Calgary general manager Jay Feaster apparently is a man who does not like to waste time.
"Jay called me the day after winning the championship in Zurich," Bob Hartley said. "He asked me if I would be interested to be part of the candidates to coach this great organization."
That phone call got the ball rolling with Hartley, who led the ZSC Lions of Switzerland's National League A to a championship this spring. The process reached its fruition Thursday when Hartley was introduced in Calgary as the next coach of the Flames after signing a three-year contract.
Hartley, who last coached in the NHL with the Atlanta Thrashers in 2007, has a 329-226-61-34 record in his NHL career. As the coach of Colorado from 1998-99 to 2002-03, Hartley won four consecutive division titles, reached the Western Conference Finals four times and won a Stanley Cup in 2001.
In Atlanta, Hartley led the Thrashers to their only division title in 2007.
"Bob Hartley is and has been a winner everywhere he's ever coached," Feaster said. "Players in Zurich, some of them have been quoted recently as saying, 'Bob Hartley wins. He's a winner. That's what he does.' And that's the approach and the attitude we want in this franchise. I think that we have a tremendous opportunity here with the team that we have and the team that we're developing and trying to become, and we're very, very confident that Bob is the right man to lead this effort."

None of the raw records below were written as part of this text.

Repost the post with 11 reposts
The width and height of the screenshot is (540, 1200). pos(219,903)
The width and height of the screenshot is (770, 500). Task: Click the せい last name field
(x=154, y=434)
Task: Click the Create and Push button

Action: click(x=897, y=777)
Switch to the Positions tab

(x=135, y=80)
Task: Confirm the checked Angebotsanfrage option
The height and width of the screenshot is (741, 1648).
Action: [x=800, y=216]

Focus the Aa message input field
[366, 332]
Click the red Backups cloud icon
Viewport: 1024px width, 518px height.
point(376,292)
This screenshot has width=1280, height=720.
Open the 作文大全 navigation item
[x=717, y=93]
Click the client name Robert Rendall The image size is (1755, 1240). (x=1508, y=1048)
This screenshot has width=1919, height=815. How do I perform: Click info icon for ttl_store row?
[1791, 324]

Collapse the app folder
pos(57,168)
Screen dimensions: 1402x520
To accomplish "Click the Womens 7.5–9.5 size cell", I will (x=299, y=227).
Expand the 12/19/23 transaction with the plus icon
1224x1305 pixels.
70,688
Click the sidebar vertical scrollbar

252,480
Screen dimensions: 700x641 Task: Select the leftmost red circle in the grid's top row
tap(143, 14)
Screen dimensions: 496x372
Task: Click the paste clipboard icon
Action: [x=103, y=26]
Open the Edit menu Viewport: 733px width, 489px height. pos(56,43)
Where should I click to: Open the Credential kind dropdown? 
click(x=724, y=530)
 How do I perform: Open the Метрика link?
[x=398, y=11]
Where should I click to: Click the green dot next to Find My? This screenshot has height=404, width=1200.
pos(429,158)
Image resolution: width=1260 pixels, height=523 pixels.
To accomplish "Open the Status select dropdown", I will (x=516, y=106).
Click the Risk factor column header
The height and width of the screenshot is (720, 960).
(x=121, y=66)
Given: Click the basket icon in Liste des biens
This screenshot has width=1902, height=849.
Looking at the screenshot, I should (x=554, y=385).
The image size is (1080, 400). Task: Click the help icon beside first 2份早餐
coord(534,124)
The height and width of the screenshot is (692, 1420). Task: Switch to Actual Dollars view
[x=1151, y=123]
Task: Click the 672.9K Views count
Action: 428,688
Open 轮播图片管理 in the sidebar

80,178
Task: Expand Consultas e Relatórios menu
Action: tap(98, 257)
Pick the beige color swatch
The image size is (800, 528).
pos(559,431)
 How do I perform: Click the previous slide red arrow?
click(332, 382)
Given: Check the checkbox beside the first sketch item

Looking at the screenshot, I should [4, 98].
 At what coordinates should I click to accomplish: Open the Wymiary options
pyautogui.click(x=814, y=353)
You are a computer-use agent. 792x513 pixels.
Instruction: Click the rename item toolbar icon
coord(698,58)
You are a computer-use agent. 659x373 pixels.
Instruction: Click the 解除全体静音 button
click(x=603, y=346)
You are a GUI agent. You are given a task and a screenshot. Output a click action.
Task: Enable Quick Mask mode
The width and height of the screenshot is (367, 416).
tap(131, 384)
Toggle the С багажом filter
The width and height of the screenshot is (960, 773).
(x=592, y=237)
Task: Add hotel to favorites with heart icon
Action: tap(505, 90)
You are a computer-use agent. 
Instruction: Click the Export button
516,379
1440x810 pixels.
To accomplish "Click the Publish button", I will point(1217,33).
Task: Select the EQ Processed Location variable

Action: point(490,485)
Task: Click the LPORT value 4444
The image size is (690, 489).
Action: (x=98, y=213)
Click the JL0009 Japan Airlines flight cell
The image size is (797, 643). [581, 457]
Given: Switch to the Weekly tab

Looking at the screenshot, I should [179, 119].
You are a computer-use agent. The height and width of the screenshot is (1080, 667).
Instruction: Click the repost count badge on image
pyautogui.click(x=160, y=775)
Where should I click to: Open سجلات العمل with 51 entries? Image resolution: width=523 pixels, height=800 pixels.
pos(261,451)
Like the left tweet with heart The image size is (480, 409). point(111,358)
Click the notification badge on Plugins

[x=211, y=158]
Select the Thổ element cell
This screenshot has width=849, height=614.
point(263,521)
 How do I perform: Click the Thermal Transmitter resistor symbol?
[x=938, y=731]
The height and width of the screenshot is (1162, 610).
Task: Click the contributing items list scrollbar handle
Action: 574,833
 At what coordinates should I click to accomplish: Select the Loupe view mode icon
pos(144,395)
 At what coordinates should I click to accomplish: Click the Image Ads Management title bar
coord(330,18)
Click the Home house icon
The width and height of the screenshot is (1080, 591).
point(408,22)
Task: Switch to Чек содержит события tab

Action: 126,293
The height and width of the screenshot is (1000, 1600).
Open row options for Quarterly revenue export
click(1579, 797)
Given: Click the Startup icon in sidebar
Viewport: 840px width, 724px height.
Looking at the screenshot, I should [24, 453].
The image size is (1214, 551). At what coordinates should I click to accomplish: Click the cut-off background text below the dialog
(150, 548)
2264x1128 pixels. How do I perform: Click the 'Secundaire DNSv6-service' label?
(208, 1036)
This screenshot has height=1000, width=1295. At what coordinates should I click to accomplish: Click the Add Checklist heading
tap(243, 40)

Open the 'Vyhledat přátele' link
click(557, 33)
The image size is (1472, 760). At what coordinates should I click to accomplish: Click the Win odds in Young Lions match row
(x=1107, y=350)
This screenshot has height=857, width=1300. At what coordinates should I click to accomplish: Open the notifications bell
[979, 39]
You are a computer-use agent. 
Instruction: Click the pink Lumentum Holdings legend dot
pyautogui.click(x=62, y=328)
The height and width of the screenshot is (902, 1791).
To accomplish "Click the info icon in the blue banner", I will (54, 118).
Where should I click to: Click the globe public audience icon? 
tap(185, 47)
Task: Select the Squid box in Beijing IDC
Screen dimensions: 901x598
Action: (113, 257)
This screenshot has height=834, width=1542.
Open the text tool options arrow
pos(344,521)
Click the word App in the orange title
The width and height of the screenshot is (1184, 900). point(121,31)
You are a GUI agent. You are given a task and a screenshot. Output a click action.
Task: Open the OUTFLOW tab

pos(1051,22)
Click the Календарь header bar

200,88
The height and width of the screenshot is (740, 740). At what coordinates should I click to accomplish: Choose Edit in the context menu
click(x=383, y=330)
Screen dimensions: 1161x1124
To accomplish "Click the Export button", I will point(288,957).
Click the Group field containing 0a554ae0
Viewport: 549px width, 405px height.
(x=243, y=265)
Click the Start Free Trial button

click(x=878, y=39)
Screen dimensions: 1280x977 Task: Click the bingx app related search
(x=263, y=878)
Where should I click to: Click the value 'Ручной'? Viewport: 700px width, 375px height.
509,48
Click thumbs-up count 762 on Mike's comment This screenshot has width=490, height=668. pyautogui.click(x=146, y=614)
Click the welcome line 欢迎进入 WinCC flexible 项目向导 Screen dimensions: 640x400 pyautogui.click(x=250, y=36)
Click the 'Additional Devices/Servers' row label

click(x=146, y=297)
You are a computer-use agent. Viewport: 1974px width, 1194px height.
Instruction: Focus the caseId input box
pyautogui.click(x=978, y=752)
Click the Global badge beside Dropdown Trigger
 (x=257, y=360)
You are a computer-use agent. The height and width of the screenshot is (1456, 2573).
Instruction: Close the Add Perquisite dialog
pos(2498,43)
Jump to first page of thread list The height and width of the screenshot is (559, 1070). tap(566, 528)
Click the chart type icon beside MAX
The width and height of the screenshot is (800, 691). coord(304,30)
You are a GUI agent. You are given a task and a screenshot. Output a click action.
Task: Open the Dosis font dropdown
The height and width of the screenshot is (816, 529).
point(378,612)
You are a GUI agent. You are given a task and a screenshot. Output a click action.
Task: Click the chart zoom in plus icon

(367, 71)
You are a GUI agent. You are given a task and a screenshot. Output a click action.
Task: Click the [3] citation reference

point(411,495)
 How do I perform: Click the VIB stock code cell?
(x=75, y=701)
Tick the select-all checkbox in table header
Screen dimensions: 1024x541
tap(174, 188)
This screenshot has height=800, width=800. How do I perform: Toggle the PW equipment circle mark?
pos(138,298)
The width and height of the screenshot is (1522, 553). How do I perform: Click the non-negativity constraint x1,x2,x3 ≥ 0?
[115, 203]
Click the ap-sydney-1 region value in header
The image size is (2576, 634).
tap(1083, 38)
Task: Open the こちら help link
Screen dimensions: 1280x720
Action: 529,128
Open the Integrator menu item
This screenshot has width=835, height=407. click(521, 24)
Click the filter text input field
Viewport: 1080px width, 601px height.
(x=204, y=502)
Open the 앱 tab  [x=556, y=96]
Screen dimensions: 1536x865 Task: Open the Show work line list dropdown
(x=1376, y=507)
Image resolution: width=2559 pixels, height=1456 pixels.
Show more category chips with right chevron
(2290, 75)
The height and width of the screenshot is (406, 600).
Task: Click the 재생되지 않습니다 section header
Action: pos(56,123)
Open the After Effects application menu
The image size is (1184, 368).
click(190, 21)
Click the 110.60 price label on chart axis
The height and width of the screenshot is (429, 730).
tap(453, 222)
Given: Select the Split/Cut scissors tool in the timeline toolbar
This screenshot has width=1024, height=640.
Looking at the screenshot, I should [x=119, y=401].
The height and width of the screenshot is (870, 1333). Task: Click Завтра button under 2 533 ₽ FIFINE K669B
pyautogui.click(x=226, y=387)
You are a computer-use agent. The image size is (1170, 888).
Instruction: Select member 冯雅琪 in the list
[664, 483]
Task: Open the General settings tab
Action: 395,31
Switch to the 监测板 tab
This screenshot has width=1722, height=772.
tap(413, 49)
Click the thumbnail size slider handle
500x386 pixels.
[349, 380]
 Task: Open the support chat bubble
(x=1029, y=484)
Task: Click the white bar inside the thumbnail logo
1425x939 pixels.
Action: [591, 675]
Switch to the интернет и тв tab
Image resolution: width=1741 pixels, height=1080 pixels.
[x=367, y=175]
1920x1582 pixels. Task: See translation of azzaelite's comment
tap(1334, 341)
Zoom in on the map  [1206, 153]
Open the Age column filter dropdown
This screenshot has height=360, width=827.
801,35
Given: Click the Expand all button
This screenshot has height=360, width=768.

In addition to his NHL career, Hartley achieved success as a coach at the minor league and junior levels. As the coach of the Hershey Bears of the AHL, Hartley won a Calder Cup in 1997. As the coach of the Laval Titan, Hartley led the team to an appearance in the 1993 Memorial Cup as champions of the QMJHL. He also served recently as a volunteer adviser for the Shawinigan Cataractes, who won the 2012 Memorial Cup this past weekend.
Since March 2011, Hartley has been the coach of the ZSC Lions in Switzerland's top league after signing a two-year deal. Because he was still under contract to the team when Calgary began its coaching search, Feaster and the Flames had to get permission to speak with Hartley regarding the vacancy -- which not only complicated the hiring, but hastened the process as well.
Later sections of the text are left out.